(YOUR TASK):
Answer these from the passage about the year of the Scout:
(a) Which year is called the year of the Scout?
(b) What does the writer say they did instead of the Scouts?
(c) What was the name of the imaginary passing acquaintance?

(PASSAGE GIVEN):
****************************************
So they tell me that 2008 is the year of the Scout. If you see a scout, tell him to take five while you start pulling your weight and help an elderly woman across the street yourself.
I say good on them. After years of wearing geeky uniforms and lighting fires underwater, they get their own year. Of course, I can’t say too much about the Scout movement because I never was one. Duke of Edinburgh yes, Scouts no.Why am I troubling you then?
Well, I wonder if you have ever wondered how they come to decide these ‘years of’. Well, I was supposed to keep this to myself, but I guess I can tell you…
I helped to make them up.
This all started way back in 1978, which was the very first year of. I was watching an episode of Seseme Street – it must have been an early one because Snuffy was still Big Bird’s imaginary friend. I got to thinking, if Big Bird can have an imginary friend, why can’t I? And to that end, why does it have to be a friend. I had plenty of friends, what I was short of, as a toddler, was people I just knew well enough to say hi to. And so I decided to invent an imaginary passing acquaintance. His name was Blake and he and I used to catch the same imaginary bus (yes, the bus’s number was the square root of minus one). I can’t tell you much more about Blake because I didn’t really know him that well, he was after all, just an acquaintance (and an imaginary one at that).
****************************************
(EXCERPTED DATA):

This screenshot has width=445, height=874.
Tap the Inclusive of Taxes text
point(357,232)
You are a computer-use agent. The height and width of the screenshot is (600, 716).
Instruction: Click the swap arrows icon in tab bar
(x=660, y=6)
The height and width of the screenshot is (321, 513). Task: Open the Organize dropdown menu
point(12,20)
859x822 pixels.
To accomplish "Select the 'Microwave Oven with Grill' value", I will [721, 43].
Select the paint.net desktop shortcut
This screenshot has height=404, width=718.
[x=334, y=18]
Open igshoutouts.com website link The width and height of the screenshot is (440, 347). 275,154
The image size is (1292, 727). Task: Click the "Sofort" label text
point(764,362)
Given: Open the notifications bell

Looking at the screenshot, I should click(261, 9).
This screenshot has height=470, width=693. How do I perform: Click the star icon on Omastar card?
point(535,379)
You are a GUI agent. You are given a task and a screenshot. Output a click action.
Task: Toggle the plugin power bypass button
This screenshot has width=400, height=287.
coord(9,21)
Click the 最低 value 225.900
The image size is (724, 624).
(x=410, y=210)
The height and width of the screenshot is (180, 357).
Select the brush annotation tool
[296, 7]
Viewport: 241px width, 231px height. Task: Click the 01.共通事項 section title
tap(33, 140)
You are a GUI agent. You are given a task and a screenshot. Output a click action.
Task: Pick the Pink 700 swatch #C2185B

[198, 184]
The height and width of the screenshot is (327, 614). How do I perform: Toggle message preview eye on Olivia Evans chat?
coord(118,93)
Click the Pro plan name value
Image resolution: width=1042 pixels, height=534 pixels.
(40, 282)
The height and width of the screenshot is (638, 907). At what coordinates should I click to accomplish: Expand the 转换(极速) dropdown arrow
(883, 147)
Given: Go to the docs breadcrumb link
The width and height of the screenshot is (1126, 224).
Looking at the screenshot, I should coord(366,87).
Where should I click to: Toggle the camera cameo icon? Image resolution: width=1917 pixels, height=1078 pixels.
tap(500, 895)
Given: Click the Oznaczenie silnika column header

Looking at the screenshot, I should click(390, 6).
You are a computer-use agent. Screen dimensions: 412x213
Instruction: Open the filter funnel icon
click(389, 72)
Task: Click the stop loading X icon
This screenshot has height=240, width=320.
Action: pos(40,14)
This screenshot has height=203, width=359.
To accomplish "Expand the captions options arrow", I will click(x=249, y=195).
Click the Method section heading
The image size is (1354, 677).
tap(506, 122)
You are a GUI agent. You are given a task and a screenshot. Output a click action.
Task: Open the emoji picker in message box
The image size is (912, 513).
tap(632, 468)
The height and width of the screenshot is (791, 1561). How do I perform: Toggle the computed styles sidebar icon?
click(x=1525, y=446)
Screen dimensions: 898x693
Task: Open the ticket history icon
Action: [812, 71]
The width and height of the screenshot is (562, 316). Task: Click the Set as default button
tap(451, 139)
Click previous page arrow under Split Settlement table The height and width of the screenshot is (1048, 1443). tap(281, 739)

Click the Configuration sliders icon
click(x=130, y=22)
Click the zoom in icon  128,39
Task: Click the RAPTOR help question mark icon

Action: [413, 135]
****************************************
(FINAL RESULT):
(a) 2008
(b) Duke of Edinburgh
(c) Blake